When you go down US Highway 259 out of Leflore County, you’ll come to the road’s intersection with State Highway 63 at Big Cedar, Oklahoma some 24 miles south of Heavener.
Named for the large trees that are found around it, most would think it just another bump in the road. Not many people remember that on October 29th, 1961 the President of the United States came to that intersection, with the pomp and circumstance that brought Oklahomans from miles around to come get a glimpse of him. He was there to dedicate the final stretch of the road that now connects the rest of the world with the Broken Bow-Idabel metropolis.
The President came in on an Army helicopter and spoke to the masses. He would leave after his speech and join Senator Robert Kerr at his ranch near Poteau shortly thereafter.
According to an interview between Kerr’s son and the Tulsa World, there was only one hitch in the trip, once Kennedy arrived at the Kerr ranch.
“My parents did not partake or serve alcohol, and the president liked to drink Scotch before dinner,” Bill Kerr told the newspaper in 2013. “The Secret Service had to go and find Scotch.”
Even though liquor was legal, many Oklahomans of the day opted to continue using bootleggers for secrecy and delivery.
“The Secret Service found a local bootlegger,” Kerr said. “It didn’t take them long to find him.”
Kennedy drank his hooch in the bedroom before joining the others for dinner.
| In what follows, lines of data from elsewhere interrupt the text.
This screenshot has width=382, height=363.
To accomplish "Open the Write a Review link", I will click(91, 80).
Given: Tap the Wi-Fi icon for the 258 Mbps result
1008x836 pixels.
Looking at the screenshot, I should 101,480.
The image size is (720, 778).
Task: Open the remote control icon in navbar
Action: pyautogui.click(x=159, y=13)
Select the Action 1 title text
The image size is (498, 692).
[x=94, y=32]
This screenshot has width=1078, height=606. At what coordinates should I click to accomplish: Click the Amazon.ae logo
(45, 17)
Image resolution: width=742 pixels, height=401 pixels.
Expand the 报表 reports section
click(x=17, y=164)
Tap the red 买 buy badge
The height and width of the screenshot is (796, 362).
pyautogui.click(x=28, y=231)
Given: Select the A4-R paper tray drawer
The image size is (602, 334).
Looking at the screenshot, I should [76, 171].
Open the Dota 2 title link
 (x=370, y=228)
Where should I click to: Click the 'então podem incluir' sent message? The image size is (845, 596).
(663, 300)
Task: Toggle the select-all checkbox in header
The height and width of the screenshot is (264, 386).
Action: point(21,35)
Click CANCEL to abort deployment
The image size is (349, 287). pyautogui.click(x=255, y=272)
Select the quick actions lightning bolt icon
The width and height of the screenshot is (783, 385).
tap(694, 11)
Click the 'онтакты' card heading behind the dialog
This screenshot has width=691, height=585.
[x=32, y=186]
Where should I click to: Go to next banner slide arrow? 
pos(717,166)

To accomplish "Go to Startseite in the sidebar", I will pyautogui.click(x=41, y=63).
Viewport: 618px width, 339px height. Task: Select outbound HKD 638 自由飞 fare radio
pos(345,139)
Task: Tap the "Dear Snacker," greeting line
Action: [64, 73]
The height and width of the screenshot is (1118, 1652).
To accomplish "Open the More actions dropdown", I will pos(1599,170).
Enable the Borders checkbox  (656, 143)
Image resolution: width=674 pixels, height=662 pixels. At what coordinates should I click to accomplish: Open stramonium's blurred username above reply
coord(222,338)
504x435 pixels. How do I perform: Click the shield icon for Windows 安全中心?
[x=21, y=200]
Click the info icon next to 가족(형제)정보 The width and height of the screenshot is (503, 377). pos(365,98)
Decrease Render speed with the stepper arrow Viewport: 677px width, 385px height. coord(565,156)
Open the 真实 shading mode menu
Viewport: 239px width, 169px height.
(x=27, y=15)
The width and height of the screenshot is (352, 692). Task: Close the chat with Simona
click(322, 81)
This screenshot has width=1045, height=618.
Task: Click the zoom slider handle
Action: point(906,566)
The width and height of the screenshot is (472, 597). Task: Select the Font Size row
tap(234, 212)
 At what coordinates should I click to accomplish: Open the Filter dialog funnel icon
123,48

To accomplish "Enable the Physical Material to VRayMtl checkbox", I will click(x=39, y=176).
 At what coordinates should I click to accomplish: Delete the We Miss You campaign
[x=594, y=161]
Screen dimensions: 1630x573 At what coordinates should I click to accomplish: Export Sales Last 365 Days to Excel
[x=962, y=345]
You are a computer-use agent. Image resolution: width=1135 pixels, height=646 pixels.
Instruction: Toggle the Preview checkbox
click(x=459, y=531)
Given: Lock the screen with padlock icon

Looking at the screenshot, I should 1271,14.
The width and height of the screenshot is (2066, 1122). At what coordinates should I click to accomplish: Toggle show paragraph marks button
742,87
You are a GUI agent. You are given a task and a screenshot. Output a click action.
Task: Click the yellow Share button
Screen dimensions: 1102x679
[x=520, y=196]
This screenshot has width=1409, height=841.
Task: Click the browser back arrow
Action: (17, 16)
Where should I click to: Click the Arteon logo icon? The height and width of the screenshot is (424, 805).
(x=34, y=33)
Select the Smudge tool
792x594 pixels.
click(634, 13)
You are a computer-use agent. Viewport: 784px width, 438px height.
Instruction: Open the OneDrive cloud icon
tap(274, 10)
For years, there was a monument at the intersection to commemorate Kennedy’s visit, which happened just two years before the President was gunned down by an assassin’s bullet just a few hours south of that lonely place in the woods. Now according to Roadside America, there isn’t a whole lot of remembering being done on an average day.
“The monument appears to have once had its own parking area, but it’s now used as a supply dump for concrete highway barriers and piles of wintertime road grit.” the website says. “Don’t worry, there are still plenty of places to park; you will probably be the only visitor.”
The President would come to Oklahoma one more time in January 1963, for Kerr’s funeral, after his death from a heart attack on New Year’s Day.